Several other countries also face high mining costs driven by business electricity prices. China’s business rate of about $0.11 per kWh implies a mining cost near $88,869, per GlobalPetrolPrices.com. The same $0.11 figure applies to Russia, and Canada’s roughly $0.10 per kWh rate corresponds to an estimated $88,003 cost per Bitcoin, according to GlobalPetrolPrices and GlobalPetrolPrices.
Some markets have become commercially unviable for large-scale mining. A trade body in New Zealand calculated a cost to mine one Bitcoin at about NZ$173,192.96, or roughly $103,799 in U.S. dollars, as reported by local reporting.
Lower-cost energy still sustains mining in parts of South America. Paraguay, which now accounts for around 4% of Bitcoin’s hashrate, has an average business electricity price near $0.05 per kWh and an estimated mining cost around $59,650, according to HashrateIndex and GlobalPetrolPrices.
U.S. miners have responded by repurposing capacity.

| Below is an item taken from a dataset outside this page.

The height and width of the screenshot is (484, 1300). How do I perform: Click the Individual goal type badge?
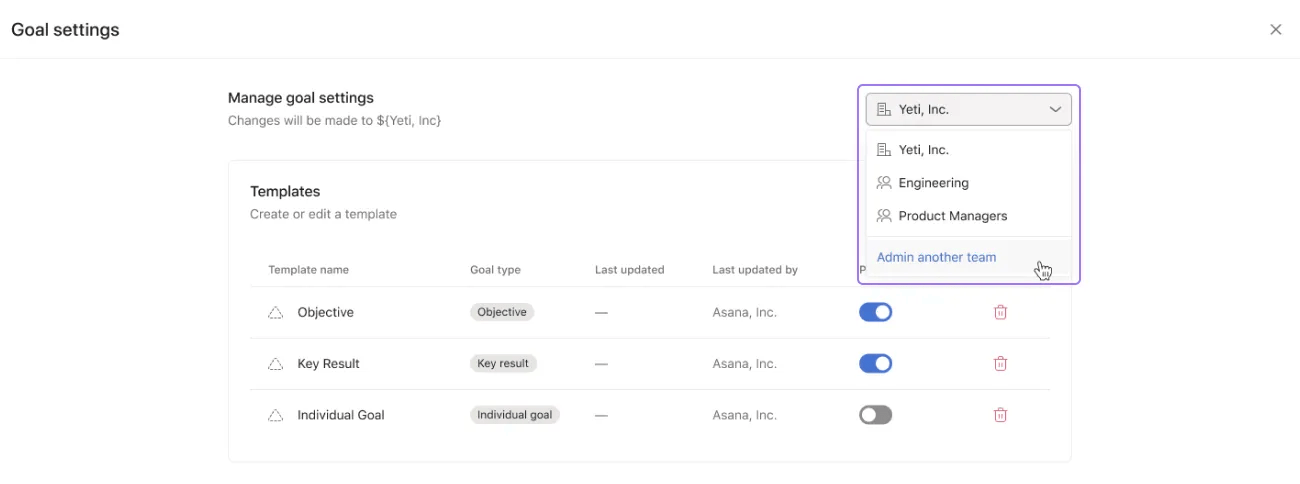tap(514, 415)
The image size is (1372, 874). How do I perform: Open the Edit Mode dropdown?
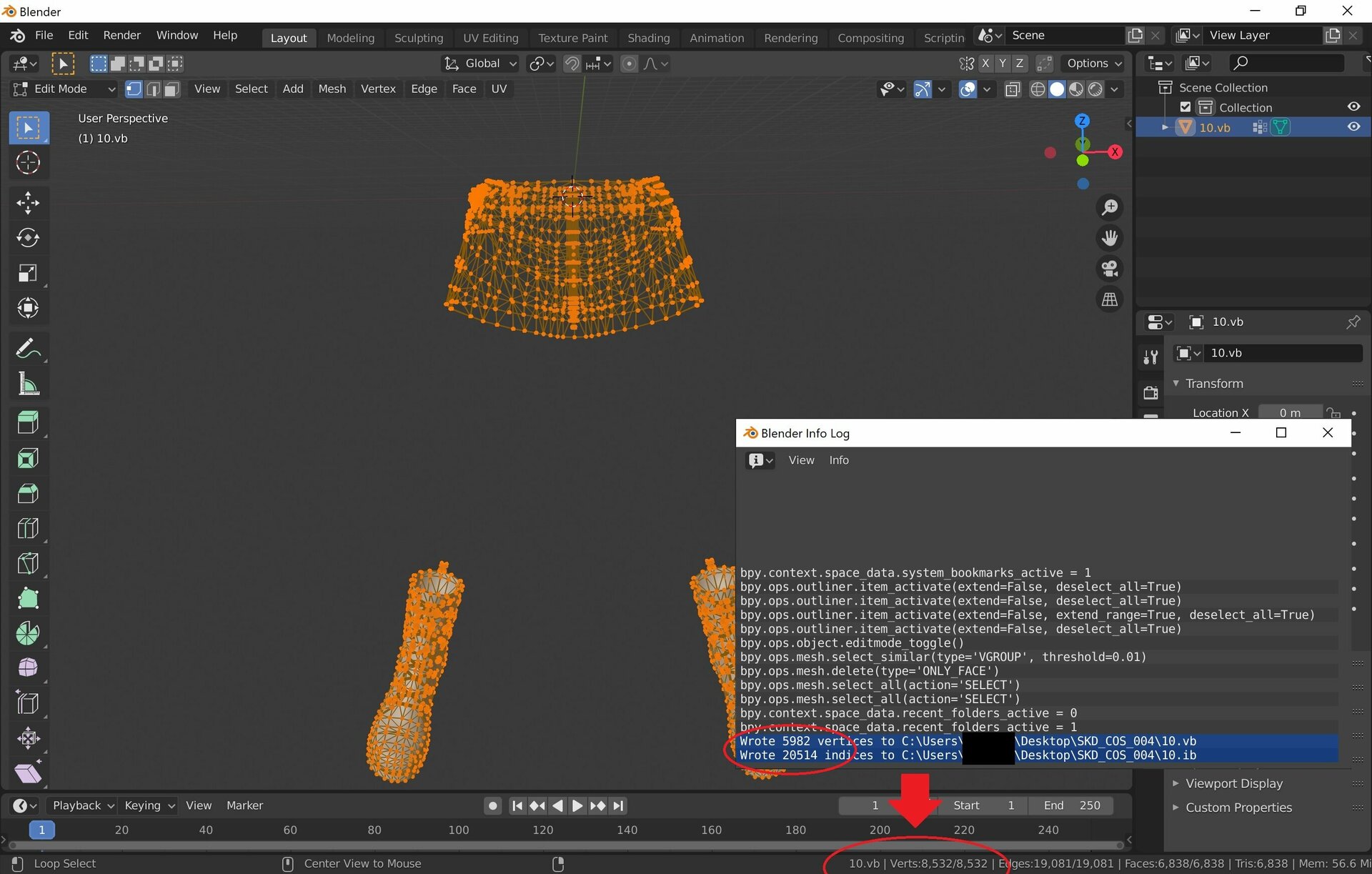[x=63, y=89]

Companies including Riot Platforms, Bitfarms, Core Scientific, Riot, IREN, TeraWulf, CleanSpark, Bit Digital, MARA Holdings and Cipher Mining have moved partly or fully into AI data-center work, as described in a report for Wired.
Speaking to the press, Canaan’s VP of Capital Markets and Corporate Development said the firm limits risk through low leverage and hardware sales, and added, “We try to keep our power price below 4 cents/kWh, which has historically been sustainable through bear markets…” Canaan also maintains Hosting agreements that allow it to reduce or close operations where economics do not work.
Analysts note rising pressure on miners as prices fall. Digiconomist founder Alex de Vries observed, “You can do the math yourself considering it takes about 1.2 million kWh to mine one Bitcoin at the moment…anything above just 7 cents per kWh in costs will put you at a loss.” He added that miners face additional strain ahead of the next reward halving in two years, saying, “That’s still quite some time, but without substantial increases in the price level by then the miners would get squeezed even further.”